Did Adolf Hitler Escape Germany in 1945?
Posted in security breach on November 23rd, 2011On April 27, 1945, Adolf Hitler spoke briefly with one of the SS soldiers standing guard outside the Führerbunker, the last refuge of the inner circle of the National Socialist German Workers’ Party. “Germany,” he said, “can hope for the future only if the whole world thinks I am dead.”
It seems impossible to believe that Adolf Hitler could not only have escaped Germany but, in fact, survived in relative comfort in Argentina until his death of natural causes in 1962. Simon Dunstan and Gerrard Williams’ new book Grey Wolf: The Escape of Adolf Hitler, which was released in October, presents a remarkable, linear account of a sequence of shadowy events occurring in the final days of World War II that is neatly timelined and meticulously sourced.
Recalling the early realization – in 1943 – by Party Reichsleiter Martin Bormann of the necessity of planning a route of final retreat, the book navigates the various stages of creation and execution of what may have been one of the most daring and enigmatic escapes in history. It examines the early preparations of a secret German base in the Canary Islands as well as mid-level contacts between Germany and the United States, when the latter was presented with an opportunity to turn a blind-eye to Hitler’s escape with the choice of “a carrot or a stick.” (The U.S. could, on the one hand, accept a secret exile for a dozen members of the Nazi hierarchy, in which case Germany would dutifully capitulate and peacefully transfer her gold, art and scientific patents to a victorious, U.S.-led allied coalition. Alternatively, they could refuse such an offer, in which event said treasures would be destroyed and the great, unscathed cities of the U.S. east coast would find themselves under sudden and punishing attack from submarine-launched, nerve gas equipped, V-1 rockets.)

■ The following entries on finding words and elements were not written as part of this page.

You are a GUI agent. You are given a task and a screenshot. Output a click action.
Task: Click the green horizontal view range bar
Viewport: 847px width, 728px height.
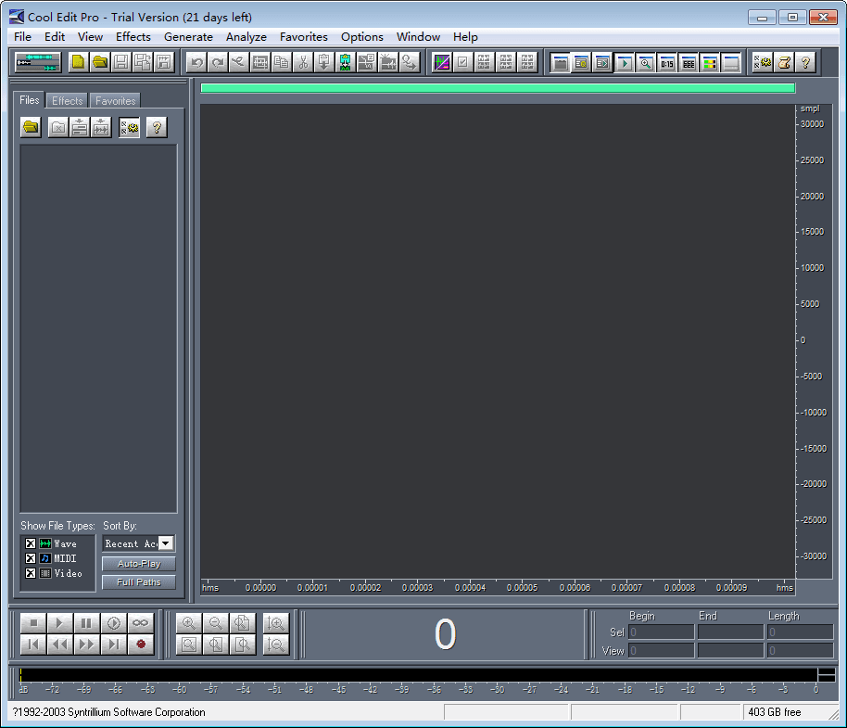498,88
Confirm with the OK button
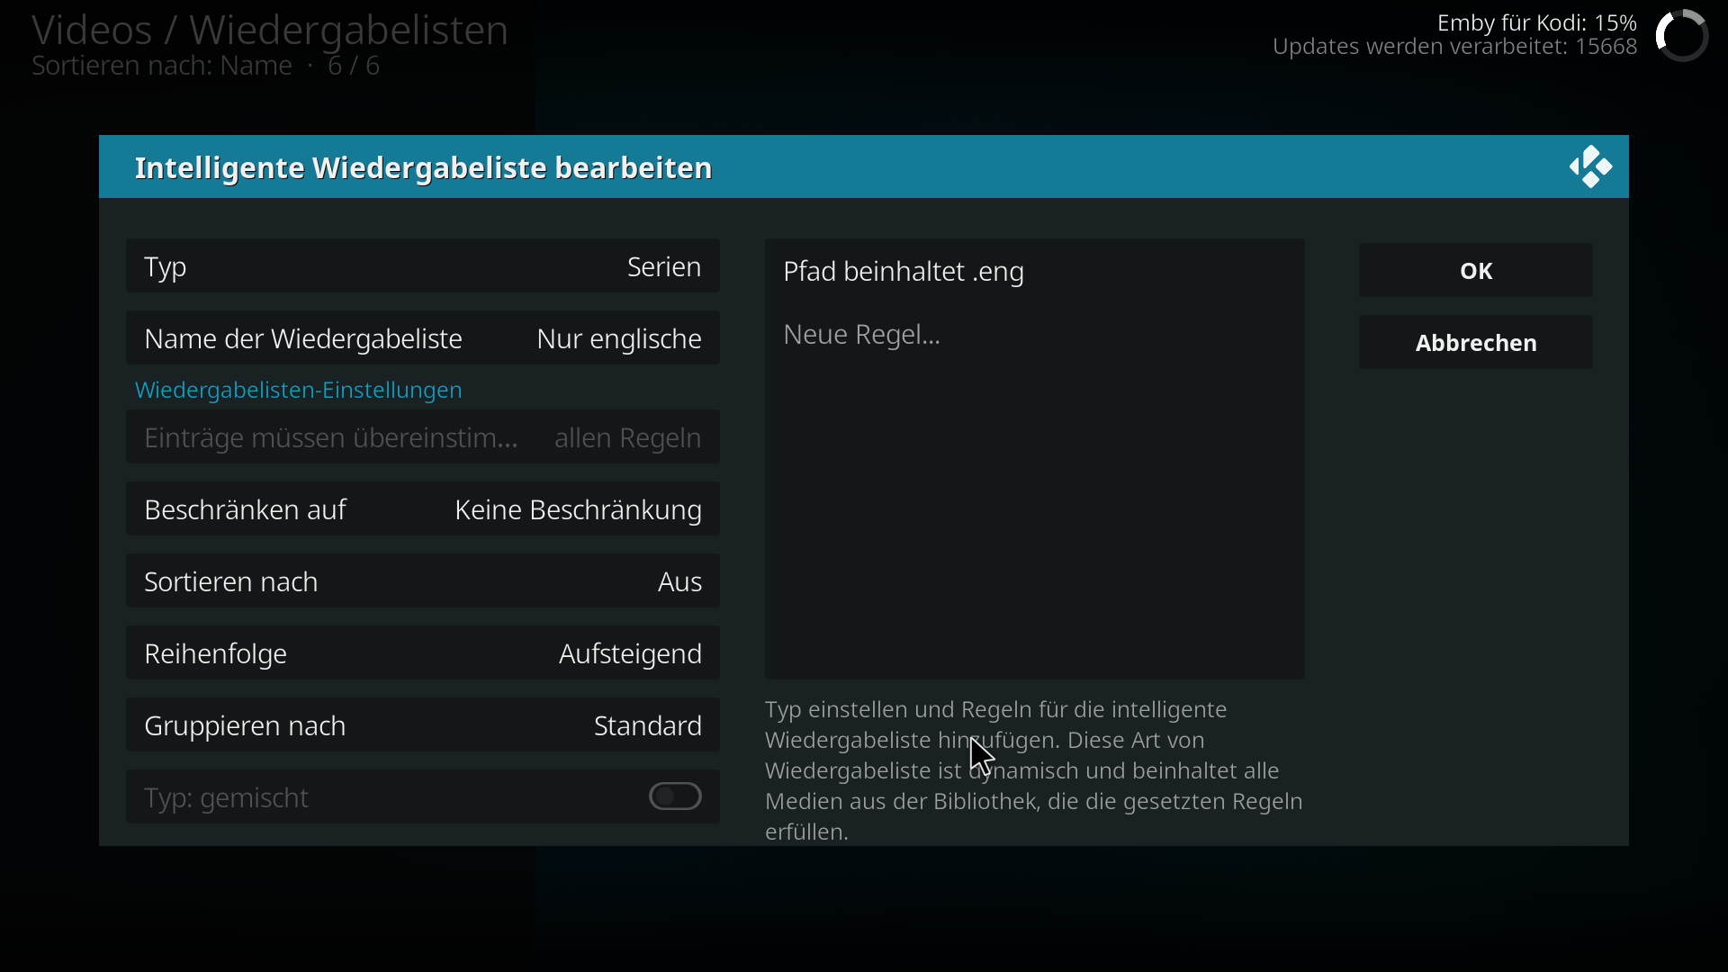Image resolution: width=1728 pixels, height=972 pixels. click(x=1475, y=270)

The indicators of an escape are presented in chillingly irrefutable detail. There is the case of Luftwaffe pilot Peter Baumgart who declared, in court testimony, he had personally flown Hitler and his entourage to an intermediate destination in Denmark. Baumgart’s testimony would be corroborated by notes from the U.S. Army interrogation of an SS officer who claimed to have witnessed the escape, though – according to Dunstan and Williams – at least one of the men would mysteriously disappear shortly after levying the charges.
Or consider the series of declassified FBI telegrams from August 1945 reporting of local police activity investigating the presence of Hitler in Villa Gessel, Argentina – a German colony in a country whose political power class had become agents of influence of Berlin.
Or, perhaps, claims of former sailors of the Admiral Graf Spee – a German cruiser scuttled off the Argentine coast whose crew had been stranded in that nation – that they had assisted in securing the scene of Hitler’s coastal landing from a Kriegsmarine U-Boat and had personally interacted with the Führer.
While some gaps of time and evidence are accounted for by deductive assumption, these are mostly excusable given the uniqueness of the subject matter and the obvious dearth of primary sources from which the authors had to draw. Grey Wolf is not a court case ready for presentation. It’s a musing on the probability of a What If scenario and, when taken in that sense, will withstand many of the most pointed examinations of the book’s conclusive accuracy. If there is one flaw in Grey Wolf it is the several chapters of filler text that occupies the first third of the book in which Dunstan and Williams fete the reader with a parade of horribles perpetrated by the National Socialist government to establish, apparently, the villainous nature of the title character; what we assume the authors believe to be an obligatory gesture to avoid being dismissed as revisionists. Despite this minor annoyance we’re able to give Grey Wolf an enthusiastic five stars.
Grey Wolf: The Escape of Adolf Hitler is available now.